Toen dit semi-humoristische concept echter heel wat succes bleek te hebben, werd Porcupine Tree in 1993 omgevormd tot een kwartet dat zowel rock en metal als ambient en psychedelica in een unieke smeltkroes stopte. Volprezen albums als 'Signify' (1996) en 'Stupid Dream' (1999) katapulteerden de groep steevast tot in de hoogste progrockregionen. Sinds de heren in 2002 nieuwe topdrummer Gavin Harrison zijn intrede lieten doen en eindelijk bij grotere labels binnengeraakten, is hun succes allesbehalve gedaald: 'In Absentia' (2002) en 'Deadwing' (2005) waren Porcupine Tree's meest populaire en bejubelde albums tot hier toe. Lees: tot hier toe.

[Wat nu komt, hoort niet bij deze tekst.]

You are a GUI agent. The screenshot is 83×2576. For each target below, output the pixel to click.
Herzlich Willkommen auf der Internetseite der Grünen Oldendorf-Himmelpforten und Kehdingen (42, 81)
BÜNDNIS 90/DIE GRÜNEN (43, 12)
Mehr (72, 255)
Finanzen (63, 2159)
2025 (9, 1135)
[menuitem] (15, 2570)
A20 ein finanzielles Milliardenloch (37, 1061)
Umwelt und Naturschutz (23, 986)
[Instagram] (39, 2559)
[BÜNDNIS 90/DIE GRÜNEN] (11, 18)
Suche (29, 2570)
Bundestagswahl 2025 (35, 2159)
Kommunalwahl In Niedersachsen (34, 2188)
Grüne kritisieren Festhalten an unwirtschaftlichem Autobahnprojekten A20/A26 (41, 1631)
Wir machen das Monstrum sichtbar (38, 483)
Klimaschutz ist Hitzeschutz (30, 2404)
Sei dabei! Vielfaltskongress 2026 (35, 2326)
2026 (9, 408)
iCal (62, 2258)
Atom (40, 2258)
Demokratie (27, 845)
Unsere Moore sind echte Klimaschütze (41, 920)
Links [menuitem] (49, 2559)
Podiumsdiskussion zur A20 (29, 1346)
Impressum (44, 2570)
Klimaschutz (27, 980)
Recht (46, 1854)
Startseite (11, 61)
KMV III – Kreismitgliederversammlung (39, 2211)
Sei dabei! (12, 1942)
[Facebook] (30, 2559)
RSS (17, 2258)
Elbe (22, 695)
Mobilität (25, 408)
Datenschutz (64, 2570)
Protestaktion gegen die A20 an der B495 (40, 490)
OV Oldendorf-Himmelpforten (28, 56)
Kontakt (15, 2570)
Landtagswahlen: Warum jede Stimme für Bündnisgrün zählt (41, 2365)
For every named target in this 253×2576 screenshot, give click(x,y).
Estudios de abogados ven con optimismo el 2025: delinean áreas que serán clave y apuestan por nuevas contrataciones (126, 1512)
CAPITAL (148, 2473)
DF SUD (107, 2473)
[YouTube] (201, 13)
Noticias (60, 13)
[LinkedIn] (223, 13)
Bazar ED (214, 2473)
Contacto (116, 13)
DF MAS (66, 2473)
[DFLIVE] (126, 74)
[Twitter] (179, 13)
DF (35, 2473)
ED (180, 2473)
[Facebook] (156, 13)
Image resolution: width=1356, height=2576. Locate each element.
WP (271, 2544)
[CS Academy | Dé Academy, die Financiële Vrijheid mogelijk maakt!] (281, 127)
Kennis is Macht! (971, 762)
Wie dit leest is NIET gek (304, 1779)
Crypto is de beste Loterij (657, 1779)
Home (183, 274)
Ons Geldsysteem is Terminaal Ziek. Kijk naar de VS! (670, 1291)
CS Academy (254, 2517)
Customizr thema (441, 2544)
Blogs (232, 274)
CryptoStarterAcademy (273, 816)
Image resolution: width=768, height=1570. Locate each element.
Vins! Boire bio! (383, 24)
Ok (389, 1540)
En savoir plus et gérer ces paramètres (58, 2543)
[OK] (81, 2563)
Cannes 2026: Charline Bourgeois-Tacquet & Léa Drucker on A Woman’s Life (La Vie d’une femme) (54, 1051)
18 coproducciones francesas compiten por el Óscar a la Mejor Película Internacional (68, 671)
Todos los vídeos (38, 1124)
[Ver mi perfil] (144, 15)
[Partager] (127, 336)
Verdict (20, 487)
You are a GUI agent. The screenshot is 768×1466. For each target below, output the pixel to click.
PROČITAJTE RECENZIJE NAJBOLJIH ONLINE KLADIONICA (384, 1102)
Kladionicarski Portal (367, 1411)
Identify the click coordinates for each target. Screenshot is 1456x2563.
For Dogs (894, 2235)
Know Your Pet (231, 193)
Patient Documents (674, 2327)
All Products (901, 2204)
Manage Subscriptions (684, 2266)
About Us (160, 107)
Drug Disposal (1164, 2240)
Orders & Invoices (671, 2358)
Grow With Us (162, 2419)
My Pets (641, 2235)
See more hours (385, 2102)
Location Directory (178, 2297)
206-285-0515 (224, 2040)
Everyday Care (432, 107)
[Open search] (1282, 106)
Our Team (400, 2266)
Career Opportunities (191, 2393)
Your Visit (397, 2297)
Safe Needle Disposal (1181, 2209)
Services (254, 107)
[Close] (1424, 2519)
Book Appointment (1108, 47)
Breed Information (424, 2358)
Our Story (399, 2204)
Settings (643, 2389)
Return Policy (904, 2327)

Nu is er namelijk het zesdelige 'Fear of a Blank Planet', de band zijn negende studioalbum en eerste voor Roadrunner. Wie deze plaat beluistert, hoort zowel stevige scheuten Pink Floyd als fikse porties Opeth, maar ook groepen als Anathema of Tool kunnen in één adem genoemd worden. Om maar te zeggen dat Porcupine Tree nog steeds een mengeling maakt tussen uitgesponnen sfeerbeelden en strakke composities, terwijl het viertal ook steeds meer metalgericht durft werken.

De titelsong annex single is meteen ook de lekker voorbij rollende aftrapper: een stevig rockende flow met een grootse sound en slechts één onderliggend thema wordt een dikke zeven minuten aangehouden, zonder ergens een steekje te laten vallen of ook maar een tikkeltje saai te worden. Steven Wilson domineert met zijn zachte stem en snijdende gitaren zoals steeds het geheel en vellentovenaar Gavin Harrison (zonder twijfel de held op deze schijf) speelt verrassend subtiele grooves die relatief simpel lijken, maar dankzij quasi onmogelijke fill-ins niemand in de waan laten. De bloedmooie opvolger 'My Ashes' is een trage ballad met een zee van akoestische gitaren, strijkers en effectsynths. Ook de meerstemmige poprock van 'Sentimental' voldoet aan deze formule, ware het niet dat Harrison er hier een waanzinnig complexe, doch wederom nauwelijks opvallende groove doorheen gooit.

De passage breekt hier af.